::: GIVEN INFORMATION :::

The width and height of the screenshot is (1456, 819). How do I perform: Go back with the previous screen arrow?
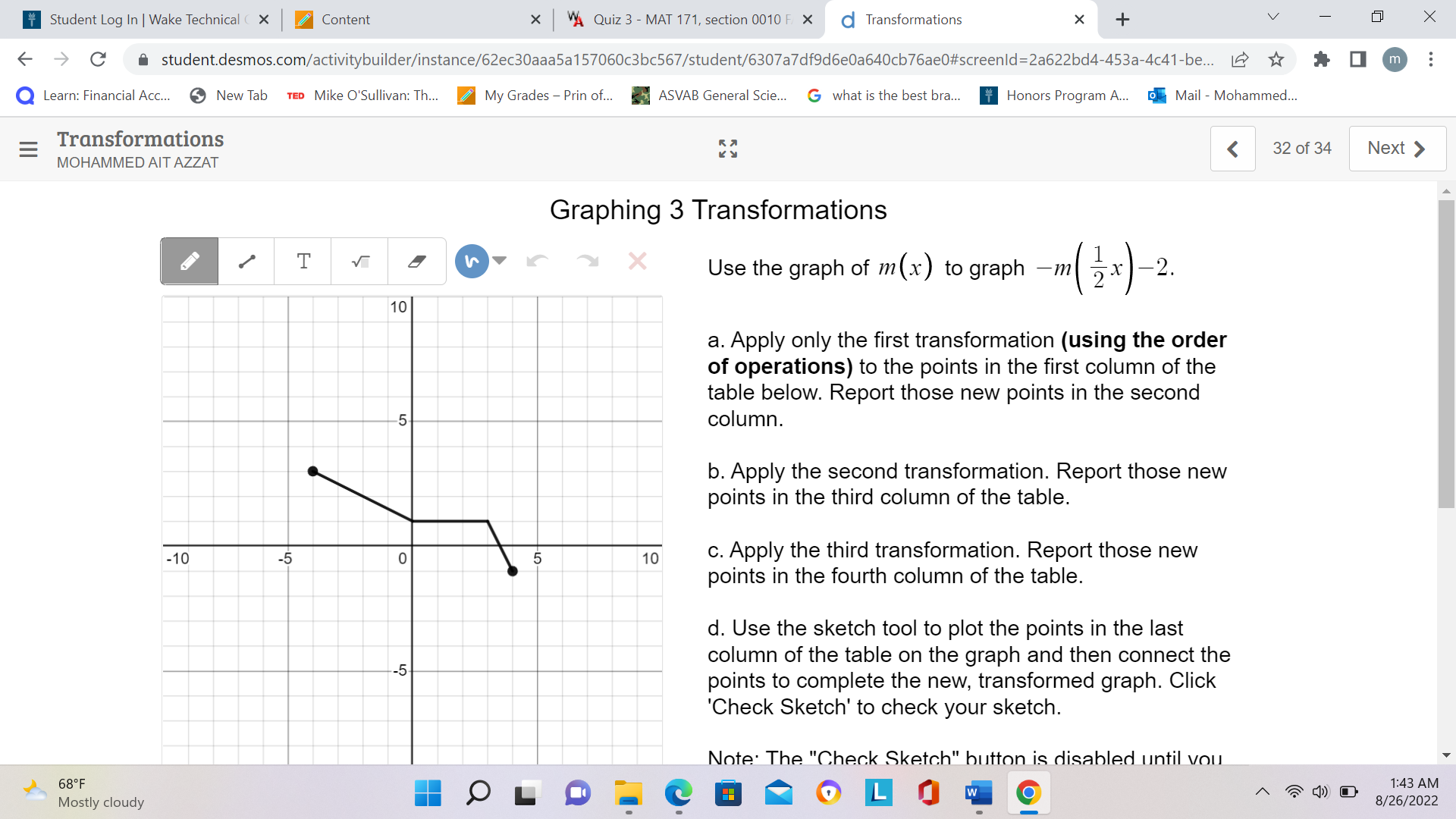click(x=1233, y=149)
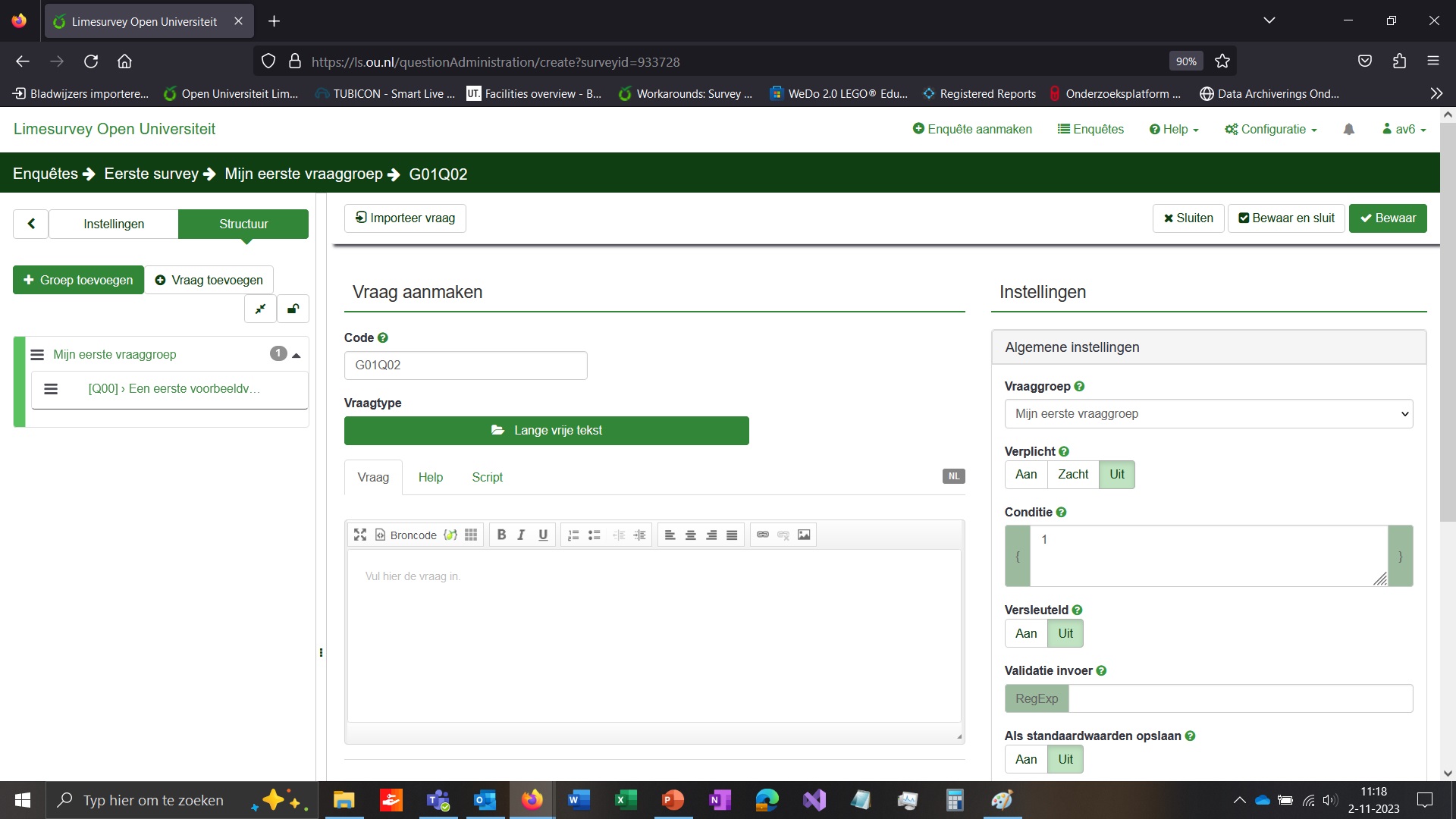
Task: Click the Bewaar en sluit button
Action: [x=1286, y=218]
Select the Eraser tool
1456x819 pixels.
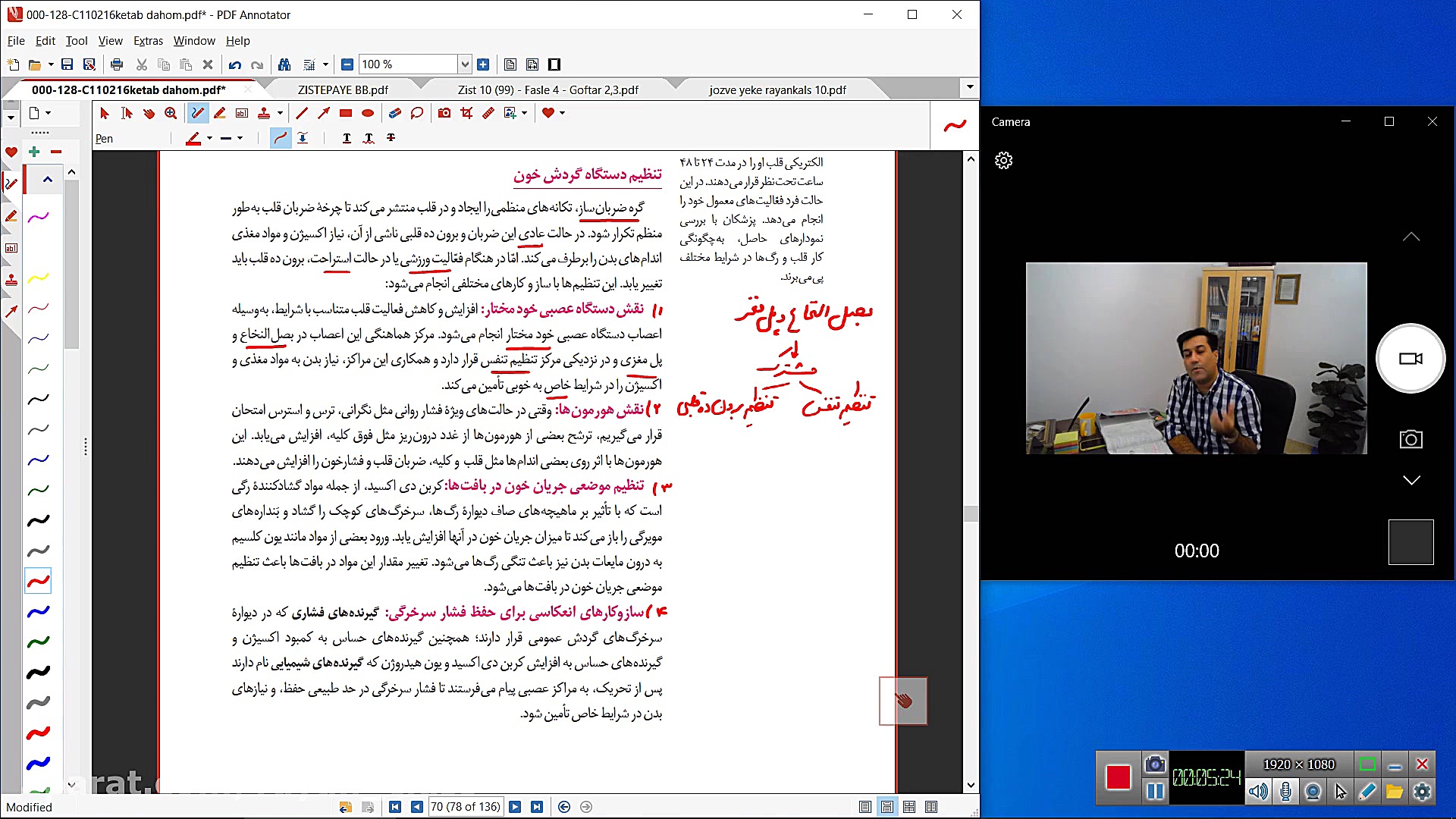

:::

:: PROBLEM DESCRIPTION ::
Return the data verbatim, leaving out the pictures it holds.

:: TASK RESPONSE ::
The width and height of the screenshot is (1456, 819). How do I perform: Go back with the previous screen arrow?
click(x=1233, y=149)
Task: Click the Bewaar en sluit button
Action: [x=1286, y=218]
Select the Eraser tool
1456x819 pixels.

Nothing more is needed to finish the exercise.